*** Data for analysis Section Begins ***
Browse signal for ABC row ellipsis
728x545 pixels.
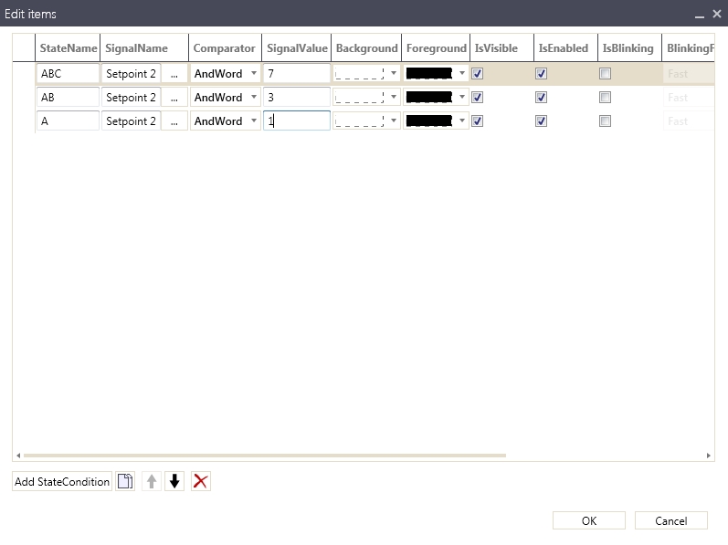[x=174, y=74]
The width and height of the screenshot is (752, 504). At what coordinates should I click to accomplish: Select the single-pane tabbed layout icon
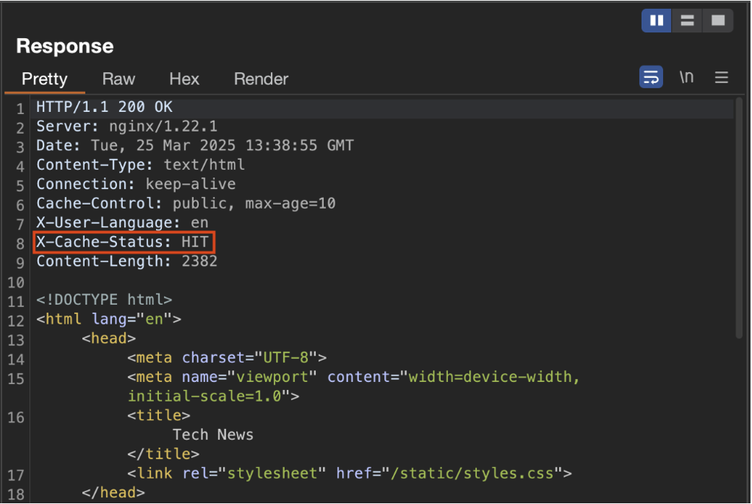tap(717, 21)
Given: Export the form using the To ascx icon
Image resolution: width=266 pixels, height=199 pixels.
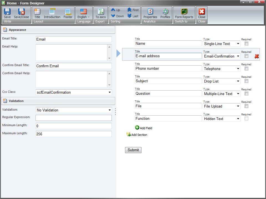Looking at the screenshot, I should pyautogui.click(x=100, y=13).
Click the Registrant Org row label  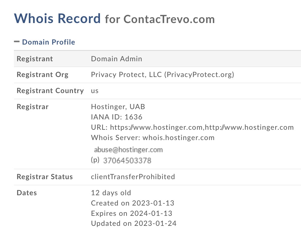coord(42,75)
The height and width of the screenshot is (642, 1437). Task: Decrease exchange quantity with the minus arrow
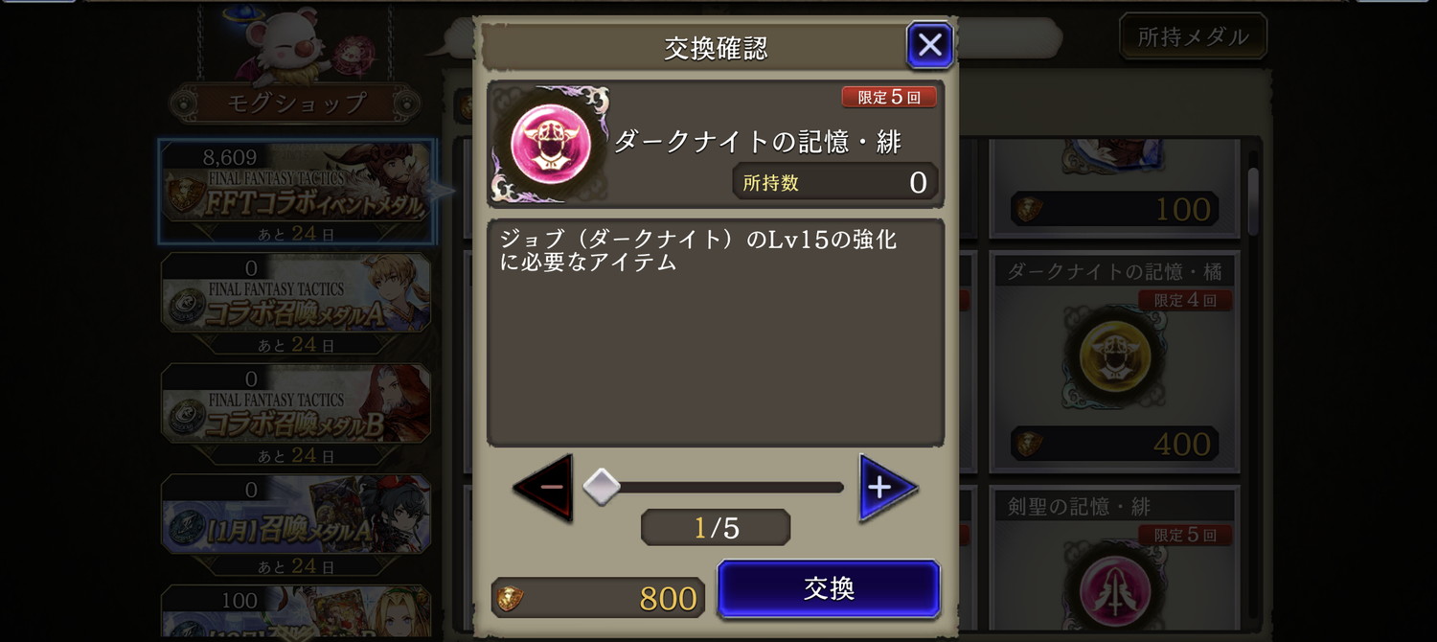click(x=544, y=488)
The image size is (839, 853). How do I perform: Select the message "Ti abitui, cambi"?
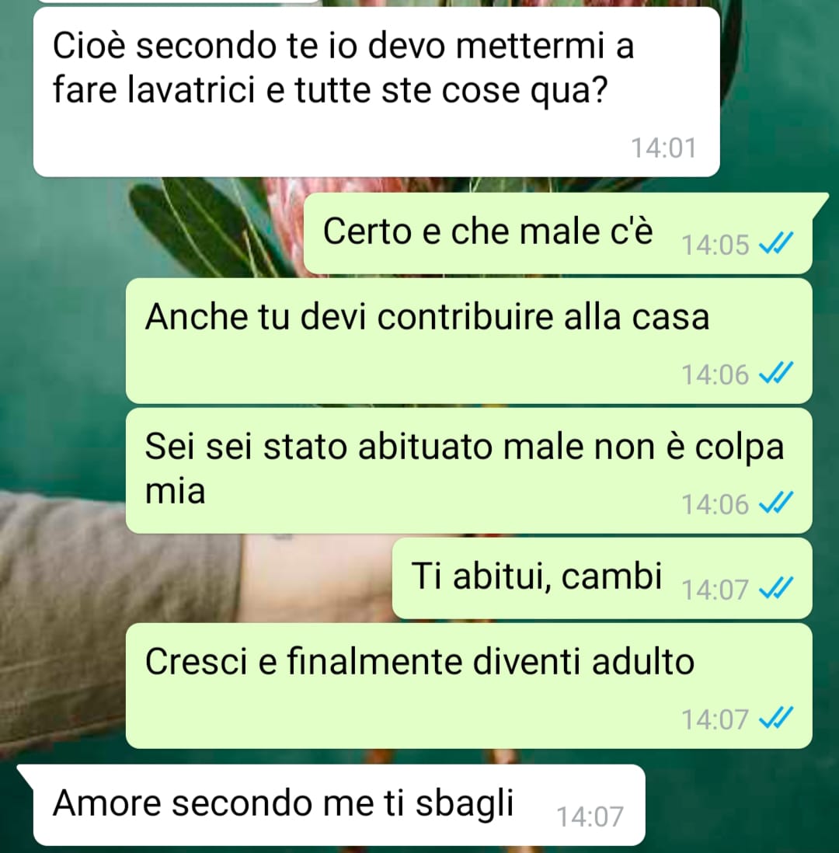(602, 578)
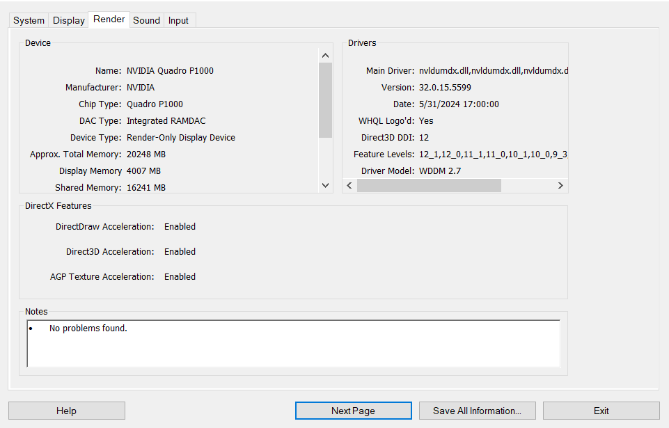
*** Data for analysis Section Ends ***
### What needs to be done
Without any picture, return exactly the lines of the records above from the first through the line that contains "Given: Export the form using the To ascx icon".

### Worked solution
Browse signal for ABC row ellipsis
728x545 pixels.
[x=174, y=74]
The width and height of the screenshot is (752, 504). At what coordinates should I click to accomplish: Select the single-pane tabbed layout icon
tap(717, 21)
Given: Export the form using the To ascx icon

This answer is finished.